Court Opinion

ID: 9463116
Source: CourtListenerOpinion
Date Created: 2023-08-04 22:58:27.706114+00
Date Added: 2024-06-11T17:37:56.398599
License: Public Domain

McCREE, Circuit Judge
(dissenting in part and concurring in part).
I respectfully dissent from that part of the opinion that reverses the order suppressing the evidence with reference to Maimone.
At the government’s request for reconsideration of the district court’s initial grant of the motion to suppress, the court held a full evidentiary hearing and reaffirmed its earlier determination. In his Memorandum and Order, Judge Green stated, “Based upon the entire record, the Court finds that the prosecution has failed to sustain its burden of proof of exigent circumstances.”
The district court issued a memorandum opinion and did not make detailed findings of fact and conclusions of law. Accordingly, on review we should apply our circuit standard recently stated in United States v. Upthegrove, 504 F.2d 682, 686 n. 8 (6th Cir. *3531974): when the trial judge has made only limited findings, the reviewing court will “take that view of the evidence which is reasonable and which supports his ruling.” This approach is similar to the one to be followed by a reviewing court in considering a contention that a case was improperly submitted to a jury. See Continental Ore Co. v. Union Carbide & Carbon Corp., 370 U.S. 690, 696, 82 S.Ct. 1404, 8 L.Ed.2d 777 (1962).
I disagree with the majority opinion because it adopts a course contrary to our circuit rule.

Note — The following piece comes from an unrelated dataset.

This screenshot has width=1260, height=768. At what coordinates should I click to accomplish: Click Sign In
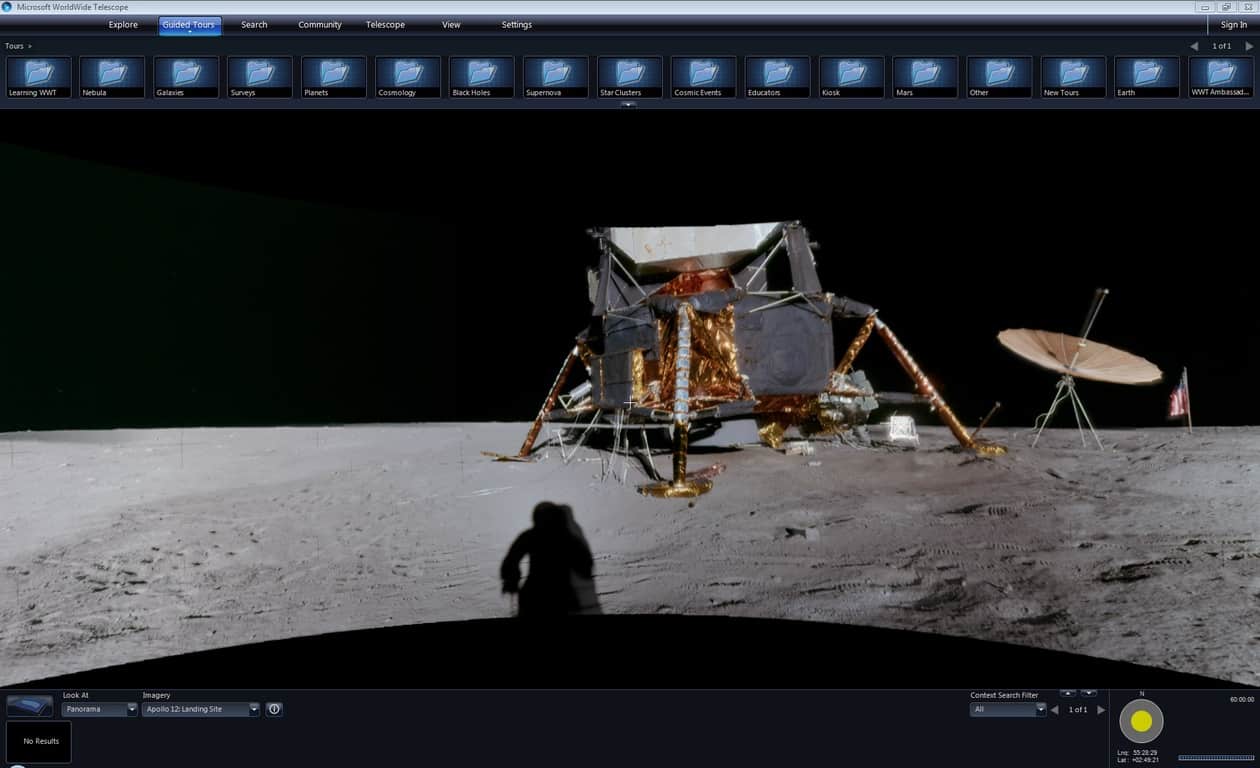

The critical finding that the trial judge failed to make was whether or not he credited the testimony of the agents that they heard the toilet flushing and something rustling just before they broke into Maimone’s apartment. On this record, neither a finding crediting this testimony nor one discrediting it would have been clearly erroneous. A finding crediting the agents would have undermined his conclusion that the government did not prove exigent circumstances, and a finding discrediting their testimony would support his ruling. Nevertheless, the majority opinion implicitly assumes that the trial judge credited their testimony, and then holds that he erred in determining that there were no exigent circumstances.
The agents admittedly lacked probable cause when they arrived, armed with a sledge hammer, at the closed exterior door of Maimone’s apartment. Under the Upthegrove standard, the majority opinion should have presumed that Judge Green did not believe that the agents had heard “rustling noises” and “what sounded to me like a toilet flushing” before they broke down the door and entered the apartment. Judge Green had the full benefit of demeanor evidence in assessing the testimony. And he characterized his ruling as a finding,1 which implies a determination of fact rather than one of law.
Without the sound of something rustling and a toilet flushing, there is an absence, not only of probable cause, but also of exigent circumstances for the search of Maim-one’s apartment.
I agree with the holding of the majority opinion that Delguyd lacked standing to challenge the search of Maimone’s apartment.

. The majority opinion states that because the testimony that the sound of a toilet flushing was heard through the locked door was undisputed, it would have been clearly erroneous to have found to the contrary. This might be true were there no evidence at all to discredit this testimony. However, a trial judge, unlike a reviewing court, has the benefit of demeanor evidence in assessing the credibility of witnesses. Furthermore, in this case, it is admitted in the record that the agents carried the sledge hammer to Maimone’s door on first entering the building. The trial court could have inferred that they were then prepared to break down the door, although at that time they did not yet have cause to believe that a warrantless forced entry was justified. The court could further have believed that the testimony about hearing the toilet flushing before entry was an unintentionally inaccurate reconstruction of the sequence of events, made after the agents had seen the papers in the toilet.